How much is clean air worth to you? 

In many ways, it’s a well-understood concept. Most first year Economics students will learn about ‘externalities’ - failures or glitches in markets, where the real costs or benefits of economic activity aren’t reflected in the price, and other people end up dealing with those effects, whether good or bad.

Climate change is the ultimate externality

The massive over-burning of fossil fuels highlights the fact that it has been ‘free’ (or at least wildly cheap) to pollute a shared, priceless asset, with devastating consequences. While the benefits of this underpriced exploitation have gone to a relatively small group, the unimaginable costs are felt by us all, and especially by those in low-income countries, by women, and by vulnerable people.

Although the concept of externalities is easy to understand in theory, in practice the world struggles to address or resolve one on this scale, and of this importance. Much of the focus of this year’s annual UN Climate Summit (COP 29) in Azerbaijan was grappling with this issue – how much should the countries that have benefitted most from the use of fossil fuels have to pay to those that have gained less and are already suffering more?

How much will it cost?

While I started with a simplistic question about the value of clean air, in reality it’s about a whole lot more than that and quickly becomes fiendishly complicated and subjective. How can we agree, in global terms, how much it will cost to have low-income countries leapfrog fossil fuel use and go straight to more sustainable drivers of their economies? How much will it cost low-income countries to adapt to the multiple and growing effects of climate change over the decades to come? What are the responsibilities of countries that have historically been relatively low-income & low consumption, but now are not? And, even more complex, what is the value of a nation’s culture, or perhaps even – in the case of some of the low-lying states – its very existence? All such questions form part of the discussion of ‘climate finance’ that dominated the talks in Baku.

A flimsy agreement

As usual, after a delayed conclusion to the conference, and an unusual walk-out by several of the parties, a compromise was finally cobbled together that allowed COP 29 to end with some sort of ‘deal’. 

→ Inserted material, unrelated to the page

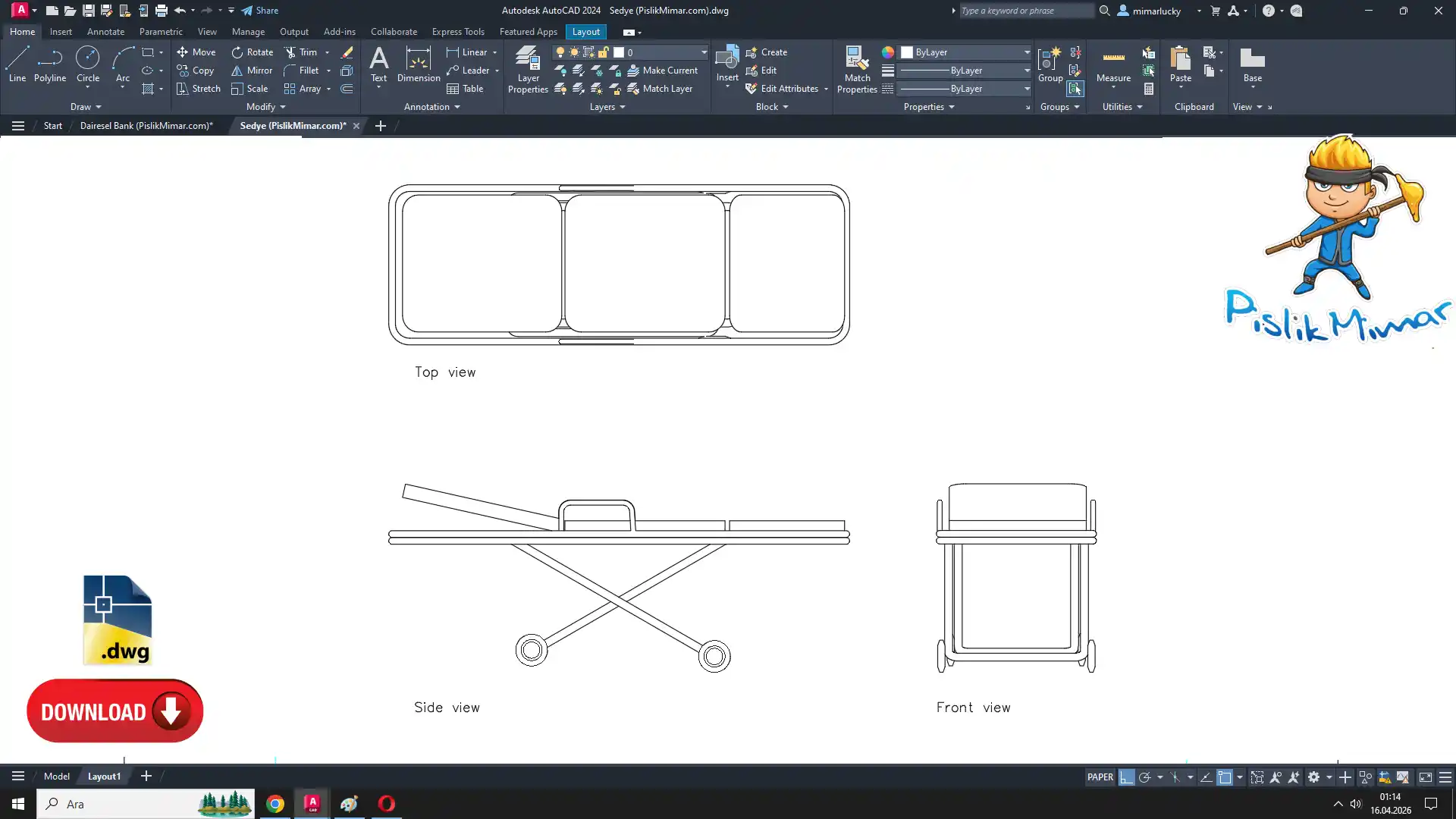Toggle PAPER space status button
This screenshot has height=819, width=1456.
[x=1100, y=777]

By 2035, $300 billion per year in climate finances is expected to flow from richer countries to so-called ‘developing’ countries. Plus, there’s broad acknowledgement that the combined total of private and public funding will need to exceed over four times that amount annually.

But that agreement feels flimsy. Low-income countries say it is woefully inadequate. Many richer countries claim they face severe budgetary constraints. There are precedents of such pledges being delivered late, if at all. And there is relatively little detail on the mechanisms to both raise and distribute these funds.

Meanwhile, the root cause of all this – the over-burning of fossil fuels – continues. While I completely understand the focus on who pays what, to whom, to deal with the climate change that we already know is already baked-in to the Earth’s atmosphere, I also worry that the focus on climate finance might in some ways distract from the ever-more-urgent need to reduce greenhouse emissions.

The 2024 UN Emissions Gap report suggests the world is currently on track for as much as 3.1 degrees Celsius of warming by the end of this century. And unless we bring that number down rapidly, the amount of money we will collectively need to find to deal with this issue will rise further and faster. It’s in all of our interests - economic and otherwise - to tackle that root cause, fast.